[DATA RECORDS Boundary: Start]

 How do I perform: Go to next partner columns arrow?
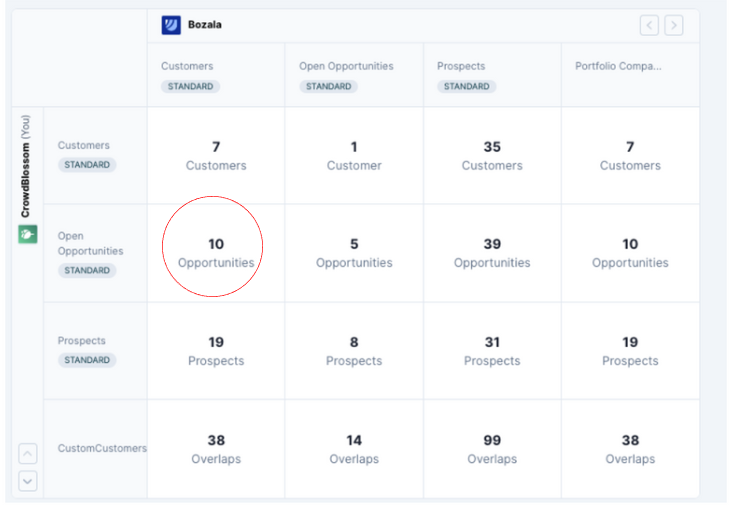674,25
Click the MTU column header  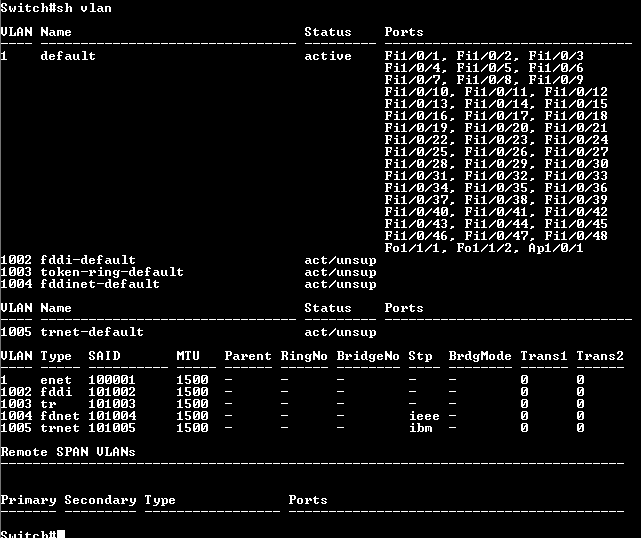[188, 356]
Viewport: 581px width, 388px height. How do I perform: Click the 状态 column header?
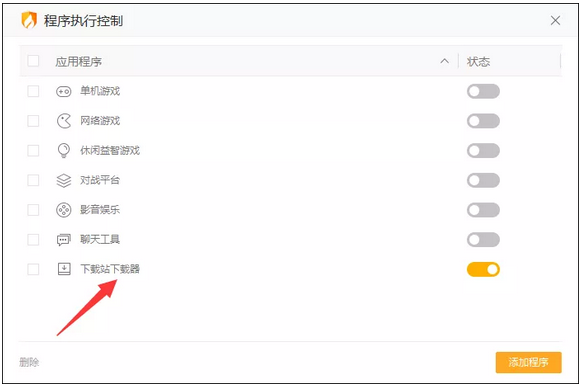(478, 62)
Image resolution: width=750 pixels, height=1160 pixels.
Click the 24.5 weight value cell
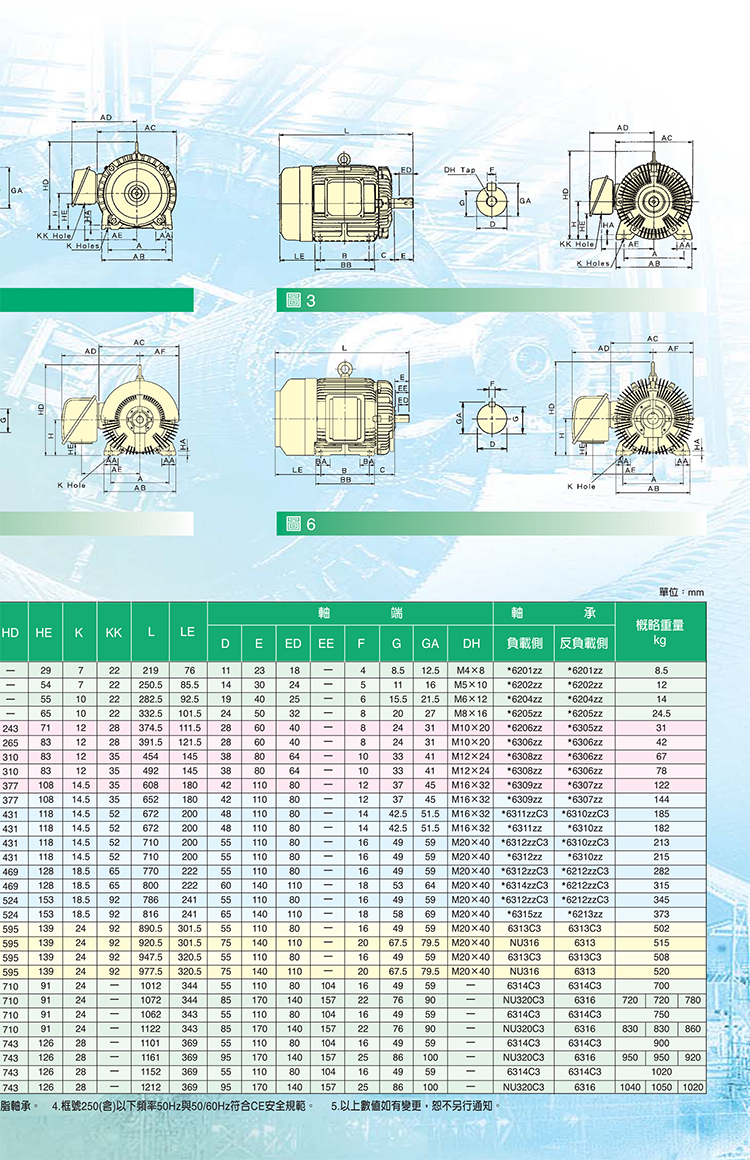pos(660,715)
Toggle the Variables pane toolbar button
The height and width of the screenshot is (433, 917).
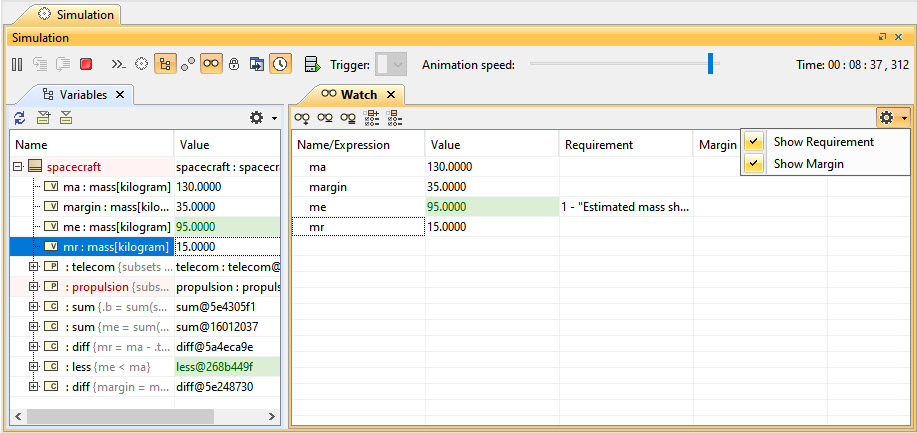[x=165, y=64]
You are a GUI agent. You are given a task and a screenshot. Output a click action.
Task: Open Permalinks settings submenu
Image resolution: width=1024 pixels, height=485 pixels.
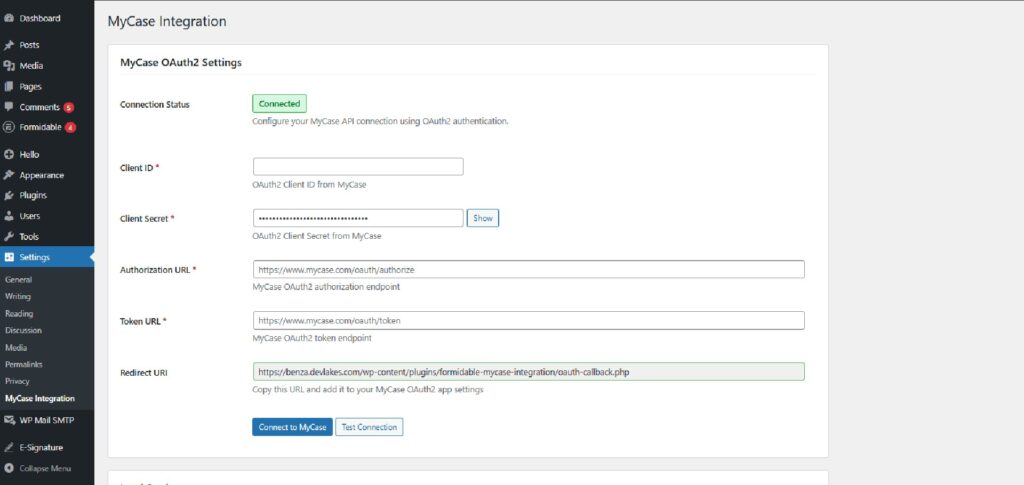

[DATA RECORDS Boundary: End]

> TASK GOAL: Beginning with the line that has "Toggle the Variables pane toolbar button", repeat each remaining line of the data above word for word, keeping pictures out.

> RESULT:
Toggle the Variables pane toolbar button
The height and width of the screenshot is (433, 917).
[x=165, y=64]
You are a GUI agent. You are given a task and a screenshot. Output a click action.
Task: Open Permalinks settings submenu
Image resolution: width=1024 pixels, height=485 pixels.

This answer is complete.